> Exercise passage

------------------------------------------------

`global.params.optimize` is never changed from its initial `false` state.
When experimentally enabling it, the MS linker produces warnings like
LINK : /LTCG specified but no code generation required; remove /LTCG from
the link command line to improve linker performance
The default MS C runtime library doesn't depend on the `LINK_WITH_MSVCRT`
CMake variable anymore.
The user can freely choose among the 4 variants libcmt[d] / msvcrt[d] via
-mscrtlib or choose between static/dynamic release variant via -static.
LDC keeps on defaulting to the static release C runtime, so
`-static=false` or `-mscrtlib=msvcrt[d]` must be used explicitly in order
to link against the runtime DLLs.
For invoking MS tools such as link.exe and lib.exe, which require
compatible PATH, LIB, LIBPATH etc.
We previously wrapped the invokation of the tool with a batch file taking
care of setting up the environment and then calling the actual tool.
I changed this to first invoke another batch file setting up its
environment and then dumping all environment variables to a file. LDC then
parses this file and updates its own environment variables. Later spawned
child processes then inherit the updated environment, and the tools will
be located by LLVM in updated PATH.
This allows LDC to keep track of the used Visual C++ installation (and
could so set up additional runtime libs required since VS 2015, something
we would have needed some time back when we still supported VS 2013). It's
also required as a prerequisite for integrating LLD as in-process linker
on Windows.
I quickly looked into the option of setting up the environment manually,
but the MS batch files are full of quirks, mixtures of registry and
file-system lookups, checking for existence of misc. headers to filter out
bogus installations etc. With VS 2017, there's nothing in the registry at
all anymore (at least for the Build Tools); MS expose a COM interface for
querying the VS installer... But at least they still provide the batch
files.

------------------------------------------------

> Dataset extract
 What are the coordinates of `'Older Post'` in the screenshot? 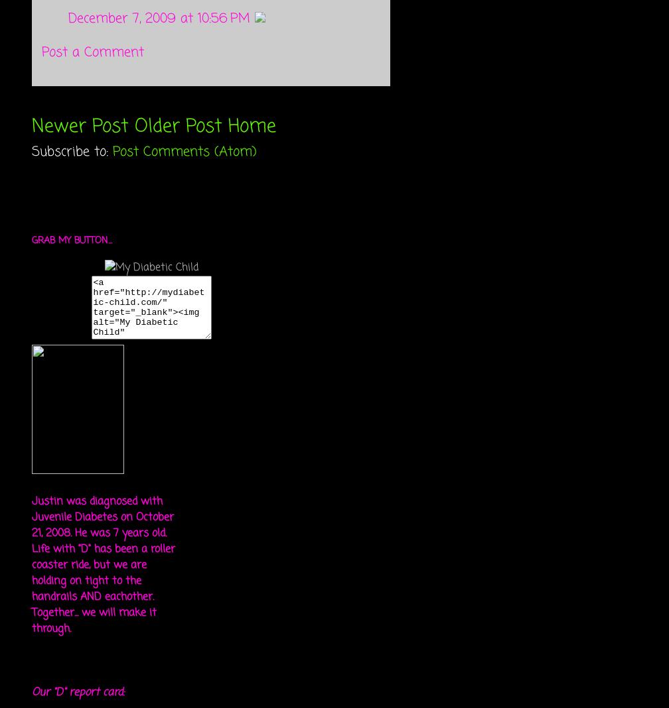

------------------------------------------------

> Required work
Continue the notes above on how LDC sets up the Microsoft linker and C runtime on Windows, picking up after their final sentence.

> Result of this exercise
By directly integrating LLVM's `llvm-lib.exe` driver to generate static
libs for MSVC targets and a stripped-down version of the `llvm-ar` tool
for the other targets.
Introduce command-line option `-archiver=<file>` to allow the user to
specify an external archiver to be invoked.
Let LDC treat relative output paths as relative to the current working
directory again (as it always used to until a few weeks ago). It's more
intuitive and avoids breaking build systems/scripts using LDC directly.
Only LDMD continues to prepend the -od directory to the relative output
path, for DMD compatibility.
Fixes issue #1819.
Make sure the overall order corresponds to the user's command-line order
of object and source files. The only exception being singleObj builds,
for which the single object file for all source files is always the first
entry in the object files list (which is forwarded to the linker in that
order). This is done so that we can easily get hold of the name when
emitting the single object file later in the `ldc::CodeGenerator` dtor.
It should also clearly define the linking order (affecting comdat
selections etc.) for special singleObj builds.
Also reuse some more code (wrt. output filenames) from DMD's main().
Add the commandline options -fprofile-instr-generate[=filename] and -profile-instr-use=filename
-fprofile-instr-generate
-- Add instrumentation on branches, switches, and function entry; uses LLVM's InstrProf pass.
-- Link to profile runtime that writes instrumentation counters to a file.
-fprofile-instr-use
-- Read profile data from a file and apply branch weights to branches and switches, and annotate functions with entrycount in LLVM IR.
-- Functions with low or high entrycount are marked with 'cold' or 'inlinehint'.
The only statement type without PGO yet is "try-finally".
A new pragma, `pragma(LDC_profile_instr, [ true | false ])`, is added to selectively disable/enable instrumentation of functions (granularity = whole functions).
The runtime library ldc-profile-rt is a copy of LLVM compiler-rt lib/profile. It has to be exactly in-sync with the LLVM version, and thus we need a copy for each PGO-supported LLVM (>=3.7).
import ldc.profile for a D interface to ldc-profile-rt (for example to reset execution counts after a program startup phase).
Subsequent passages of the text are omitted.